According to a press statement, the AI Technology for AD Progression Prediction has been found to have high generalisability, predicting patients who would progress to AD with high accuracy, even for subjects from different cohorts. 

FINDINGS

The AI predictive technology was built using Fujifilm’s advanced image recognition technologies. Using both AI and deep tech, atrophy patterns as seen on 3D MRI brain images were extracted and calculated from the hippocampus and the anterior temporal lobe, both regions that are strongly correlated with the progression of AD. From these patterns, AD progression is predicted.

The technology was trained using patient data from the North American-Alzheimer’s Disease Neuroimaging Initiative (NA-ADNI), the world’s largest AD research project. The study also used other clinical information such as cognitive test scores.

Using the data of North American and Japanese cohort patient groups from the NA-ADNI and J-ADNI projects, the technology was found to have a prediction accuracy of 88% and 84%, respectively. 

Findings from Fujifilm’s study with Japan’s National Center of Neurology and Psychiatry (NCNP) were published in the journal npj Digital Medicine.

WHY IT MATTERS

It is projected that the number of patients with dementia around the world will grow to approximately 139 million by 2050 from about 55 million today. Rising cases of Alzheimer’s disease, the most common cause of dementia, are also predicted to continue. 

Despite advances in AD treatment in recent years, many clinical trials have not been successful given the low percentage of patients who progress from mild cognitive impairment to AD within two years and many of such patients remain unchanged even if placed under placebo. 

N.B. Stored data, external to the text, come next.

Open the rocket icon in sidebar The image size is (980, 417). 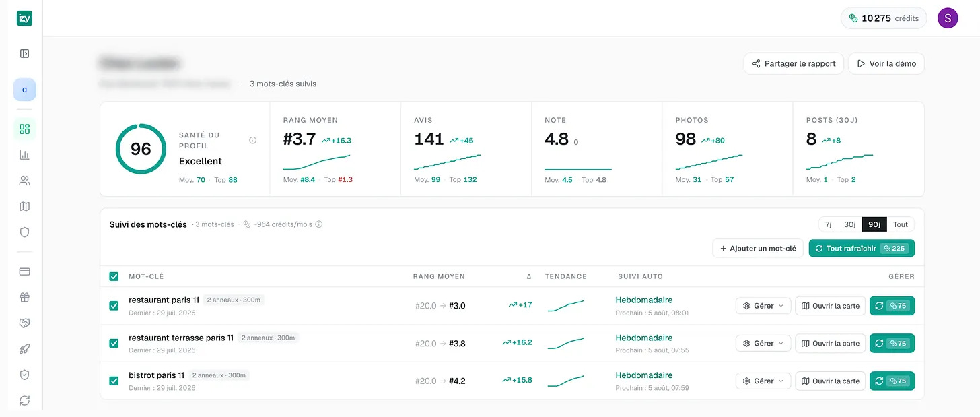(24, 349)
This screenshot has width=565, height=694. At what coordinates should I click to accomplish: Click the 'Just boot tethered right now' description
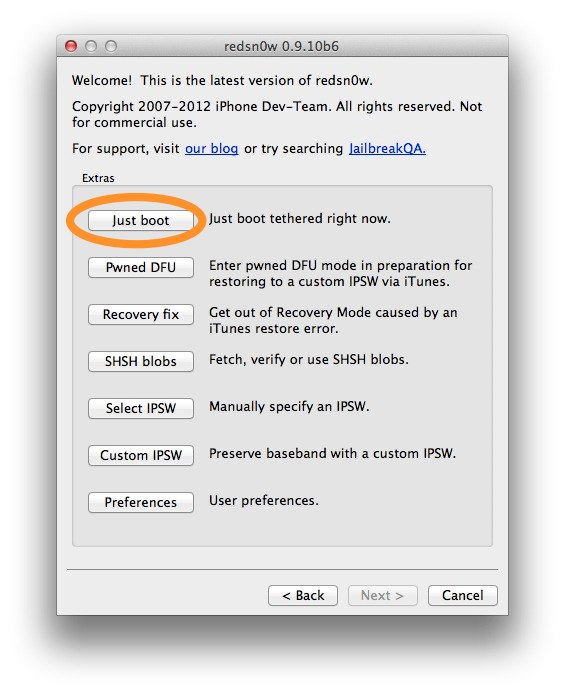[x=300, y=219]
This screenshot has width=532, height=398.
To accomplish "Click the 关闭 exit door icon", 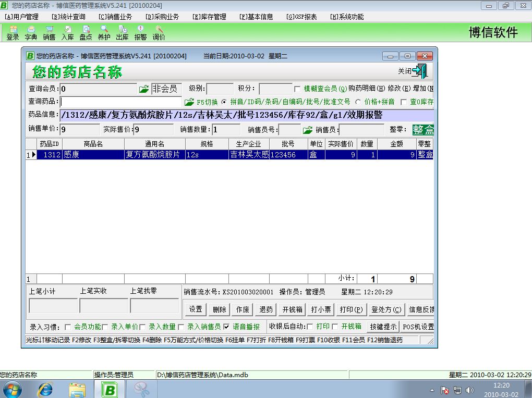I will (419, 71).
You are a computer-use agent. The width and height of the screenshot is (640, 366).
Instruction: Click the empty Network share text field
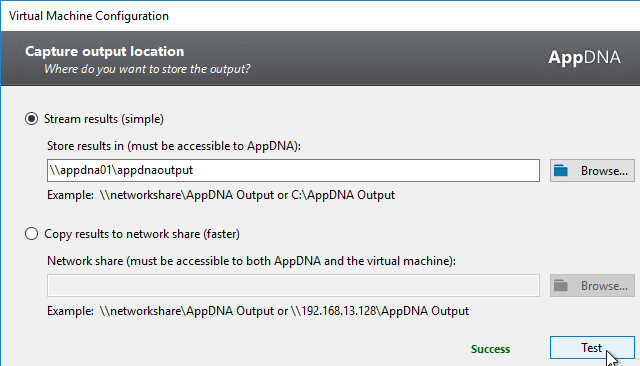coord(293,286)
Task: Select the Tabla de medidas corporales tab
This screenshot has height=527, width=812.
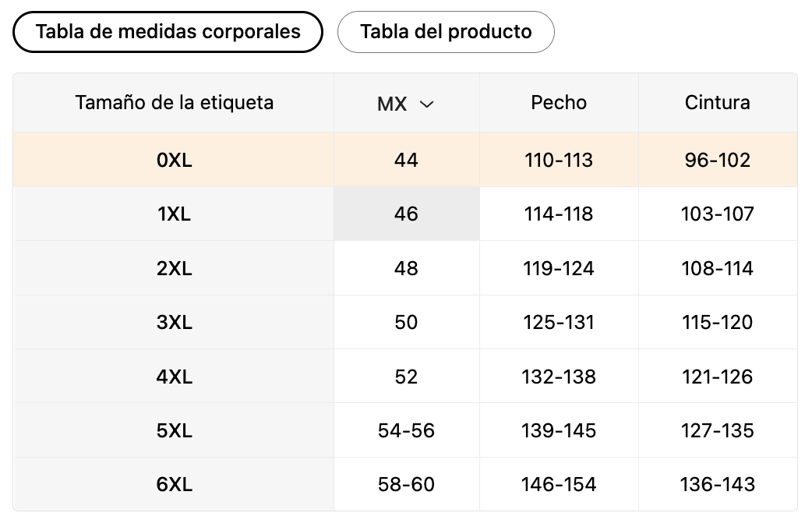Action: [x=168, y=32]
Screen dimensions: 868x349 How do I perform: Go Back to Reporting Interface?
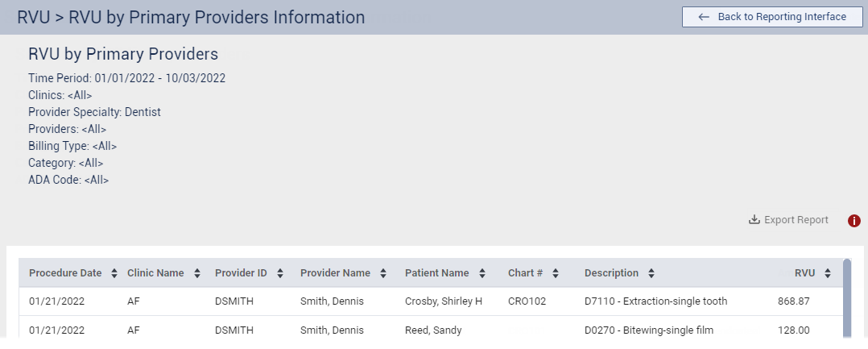coord(772,17)
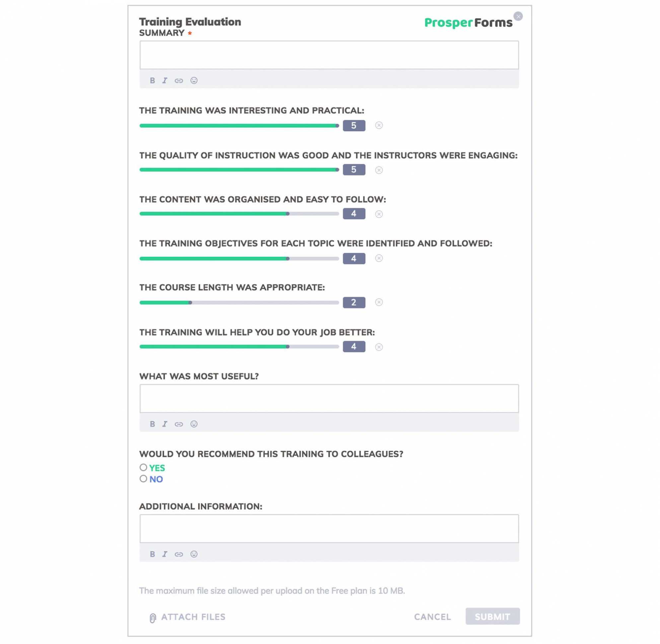Select italic in What Was Most Useful toolbar
Viewport: 660px width, 644px height.
click(x=165, y=424)
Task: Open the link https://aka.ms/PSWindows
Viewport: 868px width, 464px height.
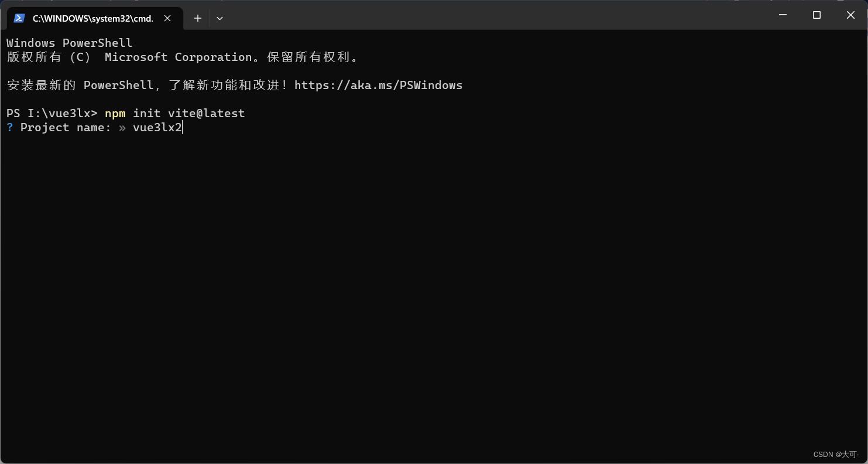Action: [x=378, y=85]
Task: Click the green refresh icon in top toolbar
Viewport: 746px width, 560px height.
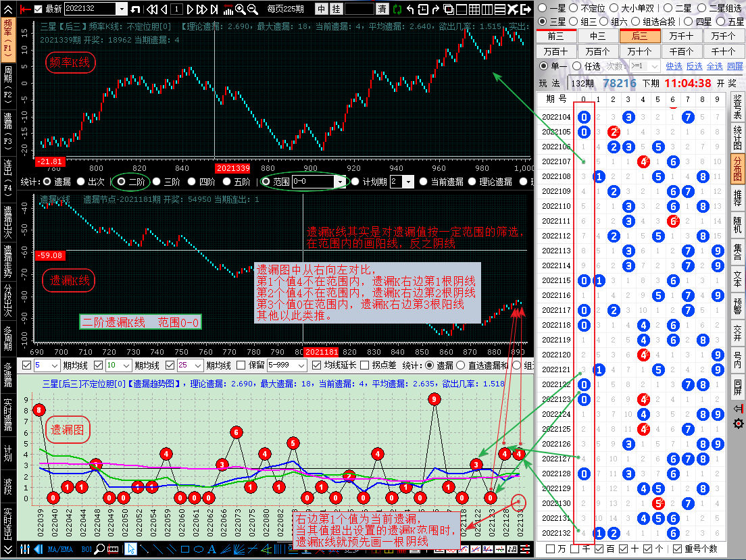Action: (x=397, y=9)
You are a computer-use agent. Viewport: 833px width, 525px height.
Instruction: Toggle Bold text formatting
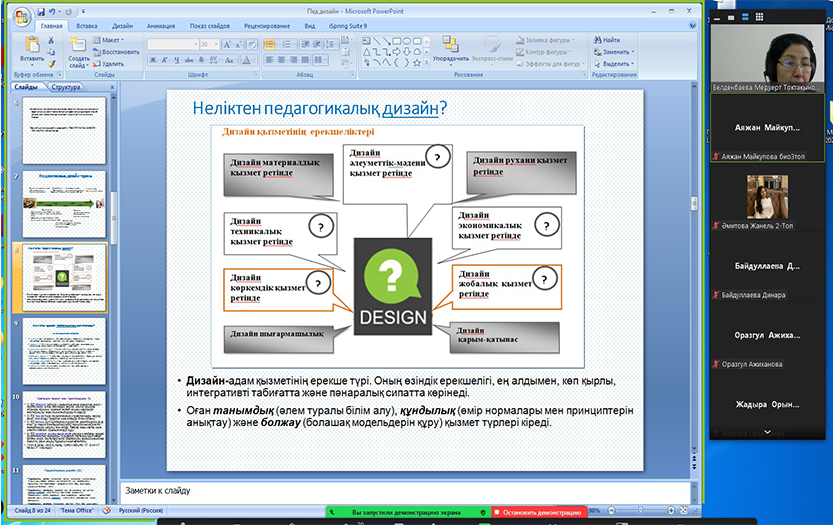(152, 61)
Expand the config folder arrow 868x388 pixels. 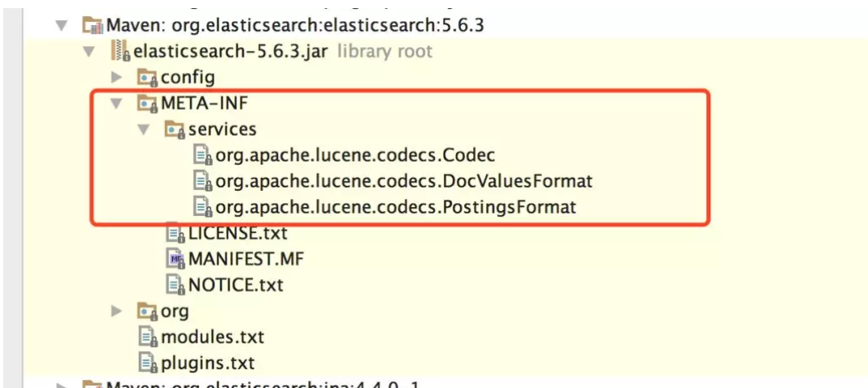(115, 77)
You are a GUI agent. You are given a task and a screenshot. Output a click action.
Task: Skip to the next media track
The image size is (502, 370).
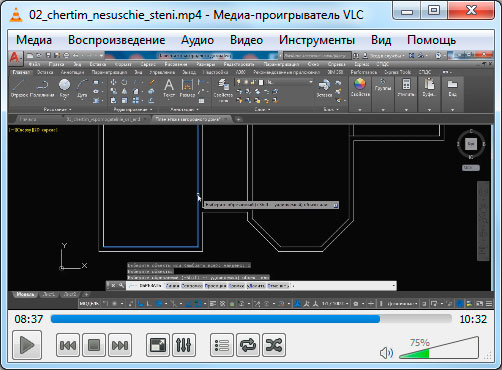click(x=120, y=345)
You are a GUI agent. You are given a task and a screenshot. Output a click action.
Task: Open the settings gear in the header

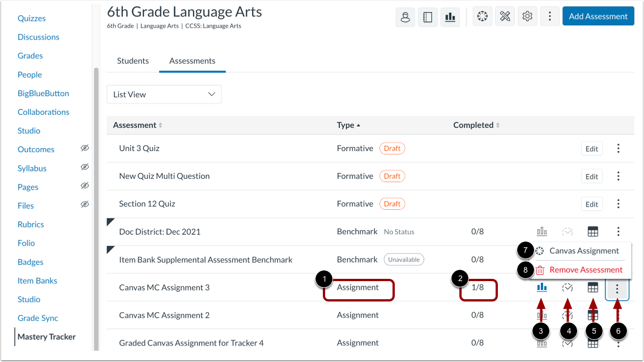(527, 16)
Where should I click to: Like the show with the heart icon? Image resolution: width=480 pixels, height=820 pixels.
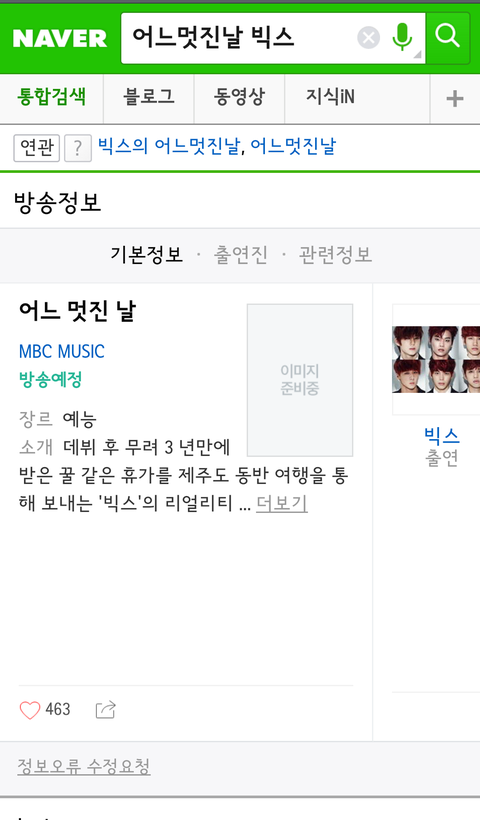(x=30, y=710)
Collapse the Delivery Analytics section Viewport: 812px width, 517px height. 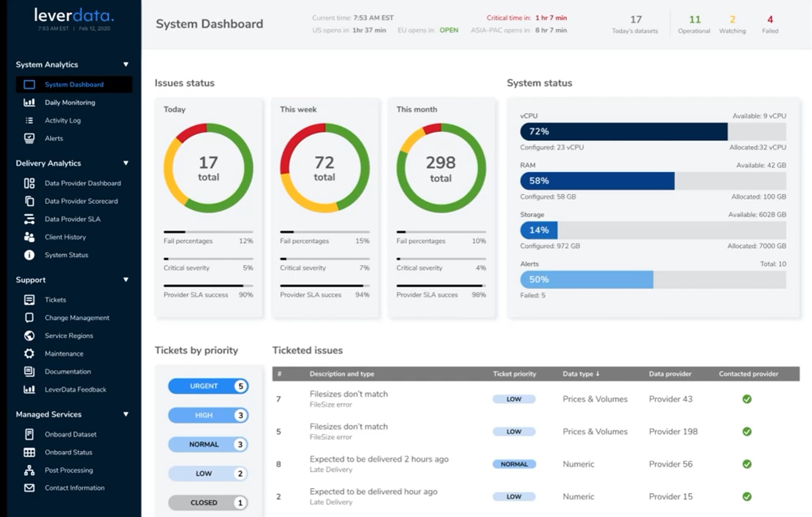(126, 163)
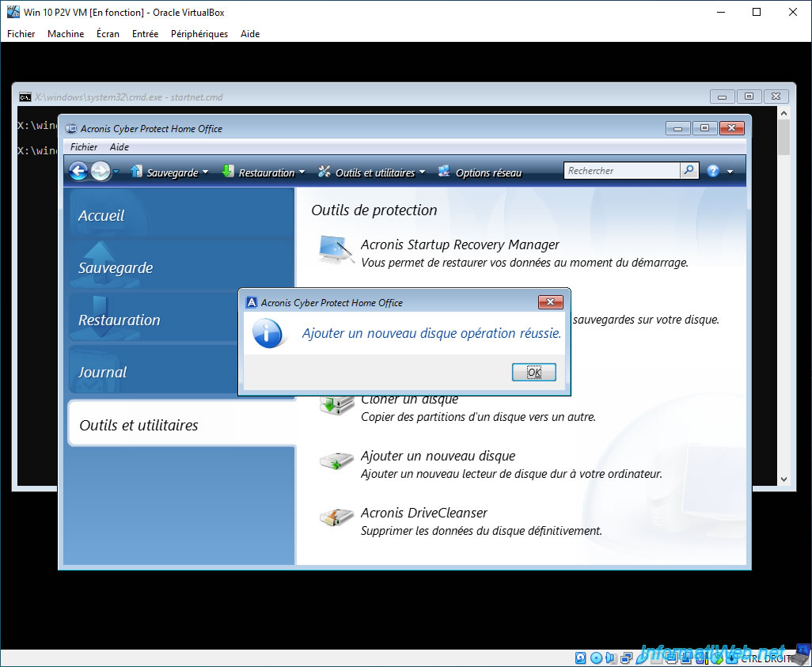Expand the Sauvegarde toolbar dropdown
The height and width of the screenshot is (667, 812).
coord(206,172)

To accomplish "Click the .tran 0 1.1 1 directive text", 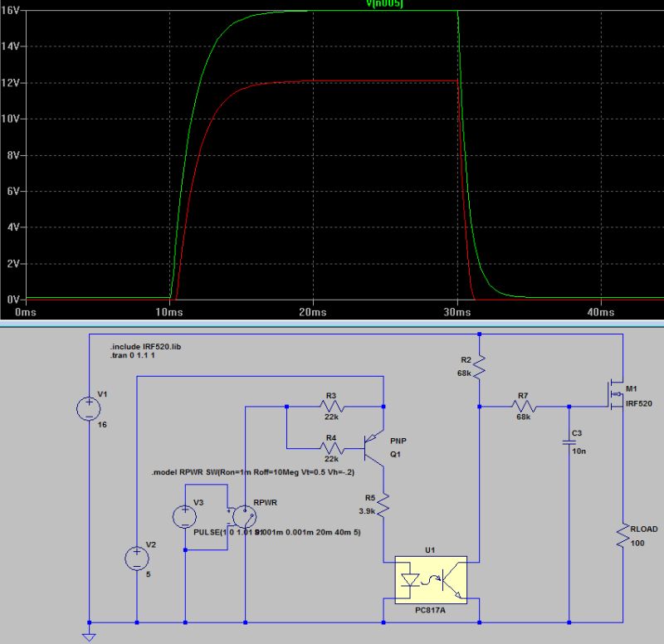I will click(x=133, y=354).
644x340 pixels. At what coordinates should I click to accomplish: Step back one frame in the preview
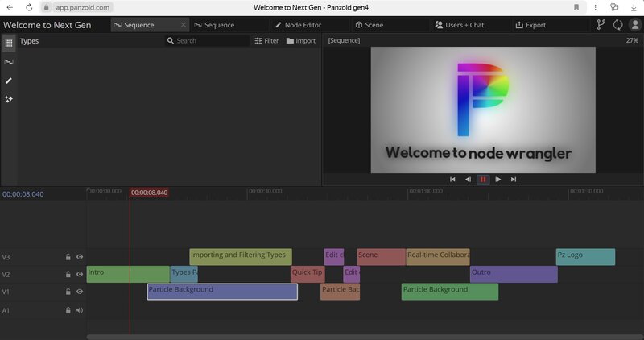pyautogui.click(x=468, y=180)
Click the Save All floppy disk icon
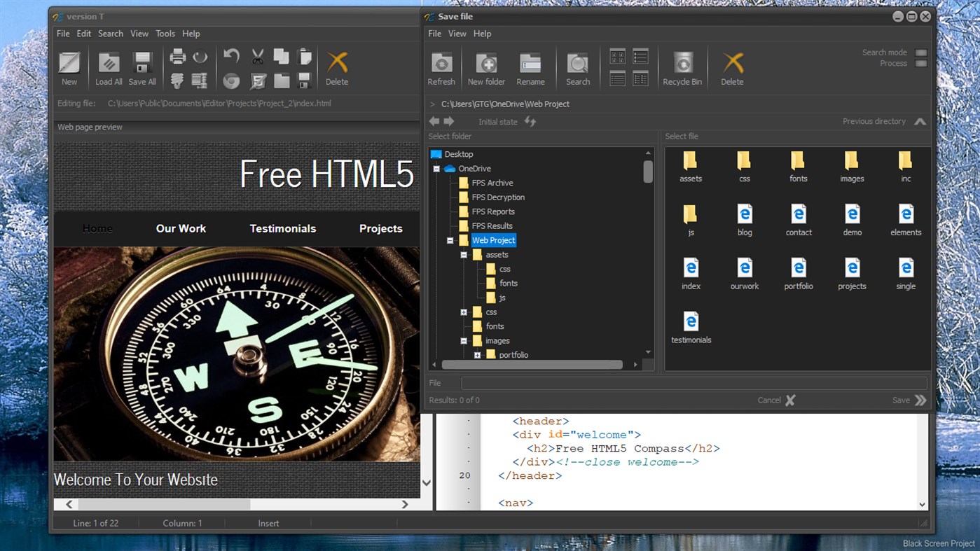This screenshot has width=980, height=551. 142,64
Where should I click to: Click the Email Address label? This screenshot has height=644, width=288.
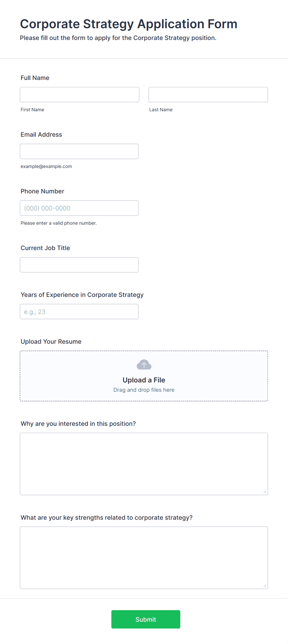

Fujifilm and NCNP aim to address these limits and contribute to accurately evaluate the efficacy of drug candidates for treating AD.

Moving forward, the partners seek to predict the speed of patients’ progression to AD and investigate the possibility of improving the success rate of their clinical trials by excluding patient participants who do not progress to AD and reducing the gap in the distribution of progression speed between control and treatment groups. They also plan to conduct more clinical trials soon.

Moreover, the organisations look to apply the AI technology’s algorithms to the brain images and clinical data of different mental and neural diseases, expecting that it will also be able to predict prognoses of mental diseases and responses to treatment. 

THE LARGER TREND

Two years ago, Alzheimer’s Research UK started a similar initiative to improve the detection of neurodegenerative diseases like AD. It sought to develop and trial a diagnostic wearable device which could detect disease markers.

Last year in November, US-based BrainCheck scored $10 million in Series B funding, proceeds from which were planned to be used to accelerate the adoption of its mobile and web-based platform for assessing cognitive decline and screening dementia.